July 1st, 2008 at 11:38 pm
I’m sorry to hear this approach didn’t work for some of you. I have also had several positive comments about this solution reporting that this solves the problem. I think I agree with you John: this is an unknown bug that will hopefully be fixed in the next edition of the wubi installer. However, as this solution does work some of the time, I recommend you give it a try.
JosephMcLaughlin
December 27th, 2008 at 5:26 pm
[...] Wubi Error: Busybox and initramfs ATTENTION: This post is out of date, for the more recent solution/information go to this post. [...]
December 27th, 2008 at 5:34 pm
Great, That’s the reason, thanks for your solution!
December 27th, 2008 at 5:35 pm
Hmmm. I performed the pure windows shutdown per above, then ubuntu fired up as usual. I didn’t have to change “default 0″ to “default 2″ in menu.lst (to use the -16 kernel vs -17 kernel as other posts have indicated). Thanks a bunch.

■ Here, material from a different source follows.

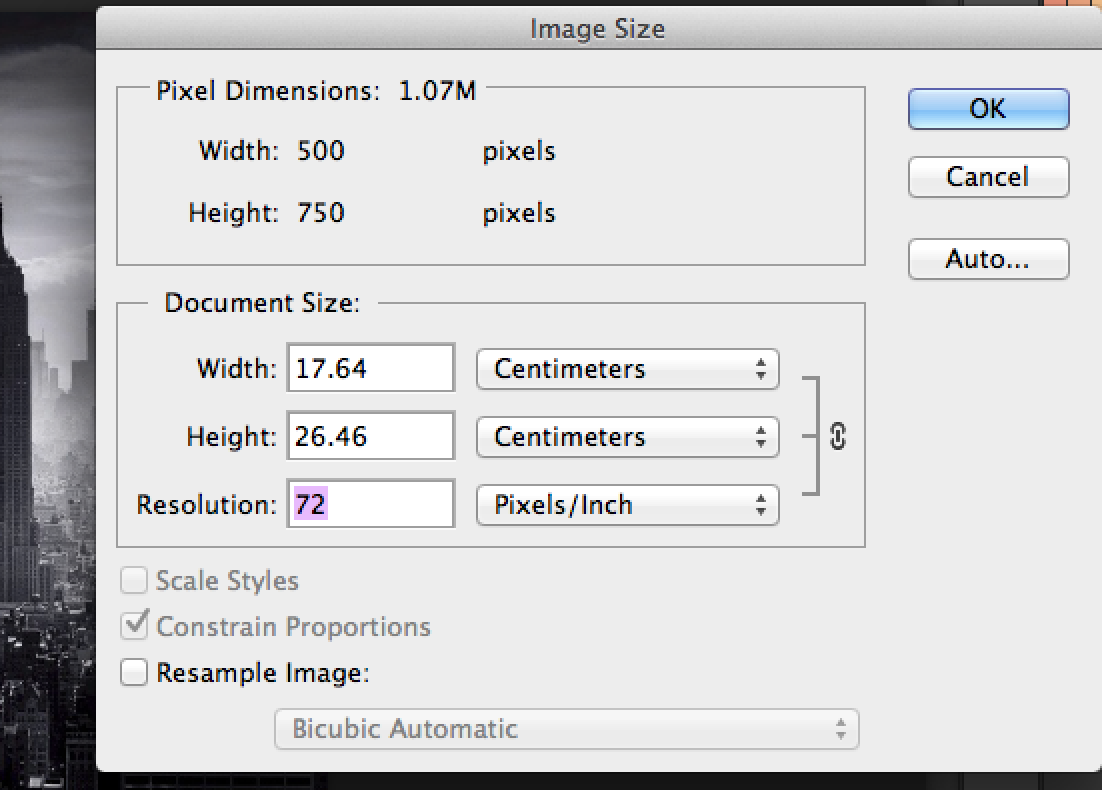Click the Resolution field showing 72

370,504
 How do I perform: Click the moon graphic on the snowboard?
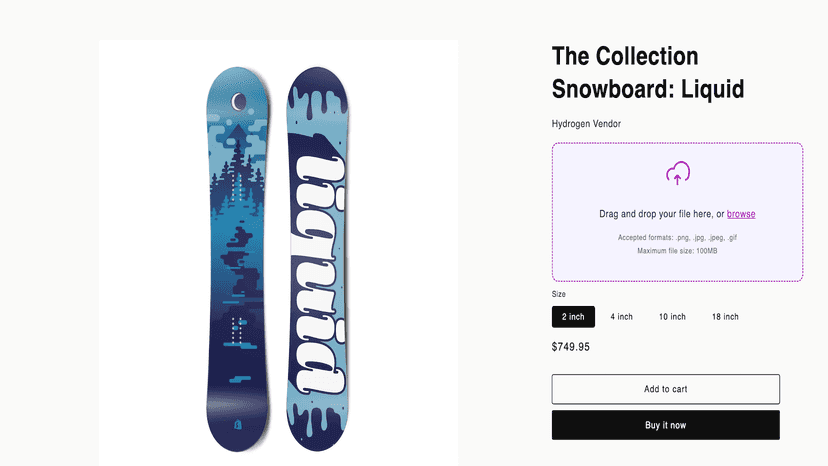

This was easier than all the other posts indicate…..
December 27th, 2008 at 5:41 pm
Hi, this did indeed explain why I kept having this problem… thanks ever so much!
December 27th, 2008 at 5:46 pm
This is a little late, but I just wanted to say that your post saved my sanity.
Worked perfectly after multiple hours of fiddling.
Thanks!
December 27th, 2008 at 5:48 pm
Hi - heeeelp please
I can’t find anything that works on the internet and I’m not used to this system yet.
I’m also getting the busybox message (no error message above it about why the boot failed). I can’t run chkdsk in initrams either, and my computer won’t boot from it’s hard drive (which is why I use the Live CD) and I know the CD works, because I’t been running several times before. I just can’t get out of initrams (tried esc, writing quit and exit, using ctrl+c .. but noting happes except the Busybox text reappearing.
- Any ideas?
December 27th, 2008 at 5:50 pm
chkdsk -r windows, restart and then boot into Ubuntu, that should fix it.